TASK DIRECTIONS:
Reproduce exactly the line containing "Click the level 7 badge on avatar" and each line after it until the listing ends, leaving pictures out.

PROVIDED RECORDS:

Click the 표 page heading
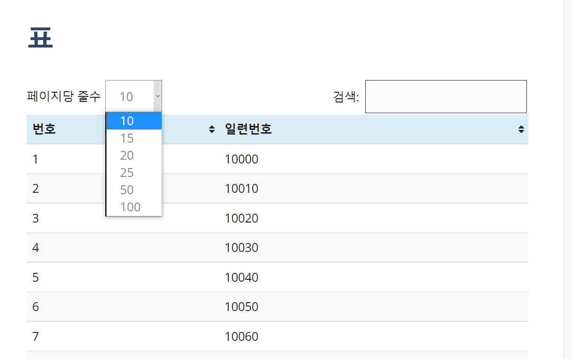Image resolution: width=573 pixels, height=359 pixels. (40, 37)
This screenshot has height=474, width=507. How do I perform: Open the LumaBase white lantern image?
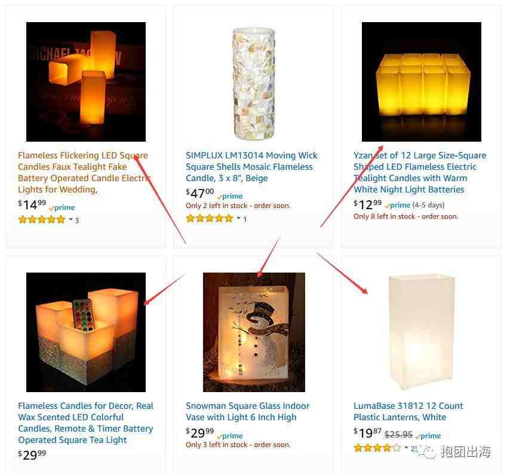[x=422, y=332]
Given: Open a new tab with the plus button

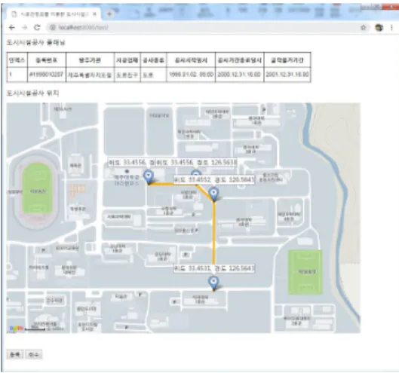Looking at the screenshot, I should 109,14.
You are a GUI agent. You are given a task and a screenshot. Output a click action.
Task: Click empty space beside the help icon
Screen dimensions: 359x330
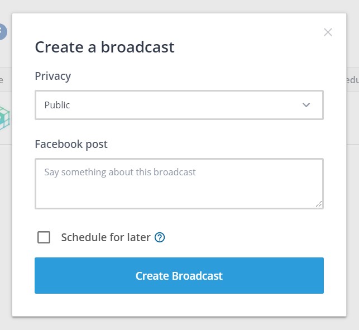click(241, 237)
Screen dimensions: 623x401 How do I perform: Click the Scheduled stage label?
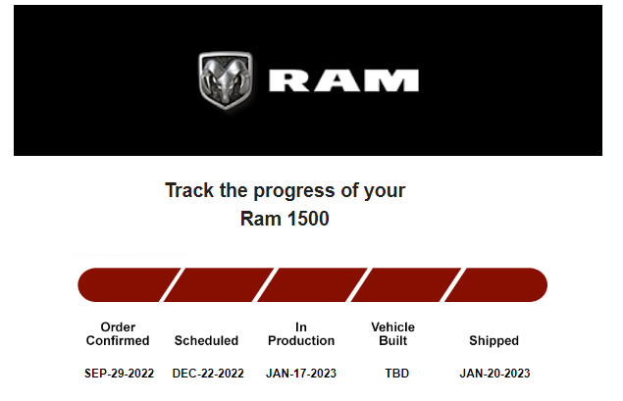tap(206, 340)
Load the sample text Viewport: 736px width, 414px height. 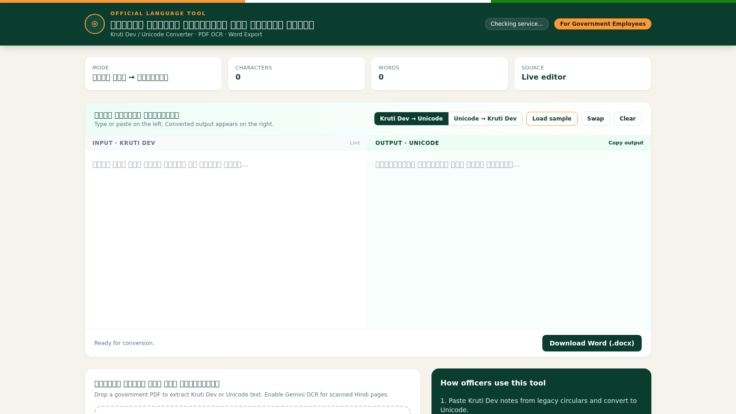point(552,119)
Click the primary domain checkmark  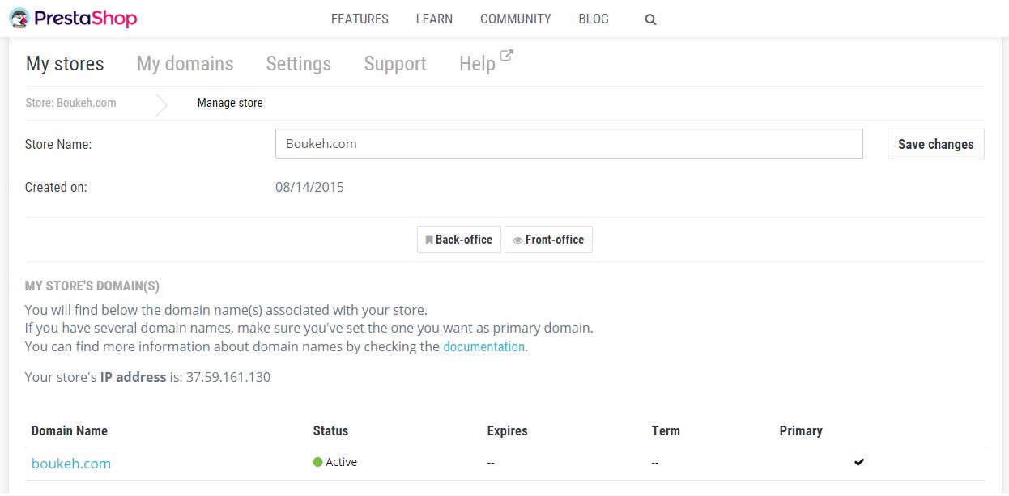click(x=859, y=462)
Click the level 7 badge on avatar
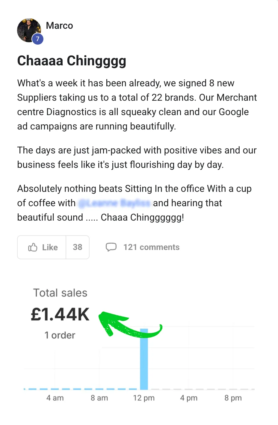Screen dimensions: 278x425 38,39
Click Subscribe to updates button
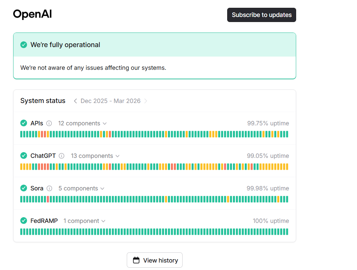 [261, 15]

EXERCISE RESPONSE:
Click the level 7 badge on avatar
Screen dimensions: 278x425 38,39
Click Subscribe to updates button
 [261, 15]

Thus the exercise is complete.